74% of institutional investors to increase allocation to private debt and structured credit

Nearly three-quarters of institutional investors will increase their allocations to private debt and structured credit in the next 12 months as they respond to challenging economic conditions, according to Aeon Investments.

Research by Pureprofile, on behalf of Aeon Investments, of over 100 global senior investment managers at pension funds, insurance asset managers, family officers and wealth managers with a total of USD 545bn AUM, found that 24 per cent will increase allocations to private debt dramatically in the next year, while half say they will slightly increase allocations. Sixteen per cent will keep allocations the same, while 9 per cent plan to decrease their holdings.

Meanwhile, 22 per cent of respondents say they will dramatically increase investment in structured credit, while 49 per cent will make slight increases over the next 12 months. One-quarter will keep their allocations the same while 3 per cent plan to decrease investments.

The story is similar over a three-year horizon. Seventy-one per cent will increase allocations to private debt, while 68 per cent will up their investments in structured credit.

Almost all (94 per cent) investors agree that credit offers a ‘compelling investment case in an absolute sense’ during the current economic downturn by offering attractive returns when equities are in decline. Two-fifths of respondents strongly agree, while half slightly agree with this view.

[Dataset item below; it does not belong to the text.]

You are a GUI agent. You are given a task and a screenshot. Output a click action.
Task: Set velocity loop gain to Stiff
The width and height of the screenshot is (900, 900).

When asked to select their three main reasons for increasing allocations to private debt, 59 per cent selected an improved regulatory environment and this was followed by more choice for investors (58 per cent); greater innovation in the private debt investment market (54 per cent); and attractive yields and increasingly appealing risk-adjusted returns (53 per cent).

More than three-quarters (77 per cent) of investors say private debt will become more appealing over the next two years because the asset class’s defensive characteristics contribute to risk management in times of market distress.

The majority (85 per cent) of respondents expect the regulatory environment to continue to move favourably for private debt markets, with one-quarter expecting significant improvements while 60 per cent expect slight progress.

Nearly all (93 per cent) investors agree that the bespoke nature of fixed income/credit means it is easier for investors to make a positive social and environmental impact.

Commenting, Aeon Investments head of capital markets strategies, Evgeny van der Geest, said: “The survey shows that investors are aware of the multiple benefits from investing in structured credit and private debt markets, particularly given the current challenging economic conditions. It is clear fixed income plays an important role in helping investors achieve attractive risk-adjusted returns while also meeting sustainable investment goals.”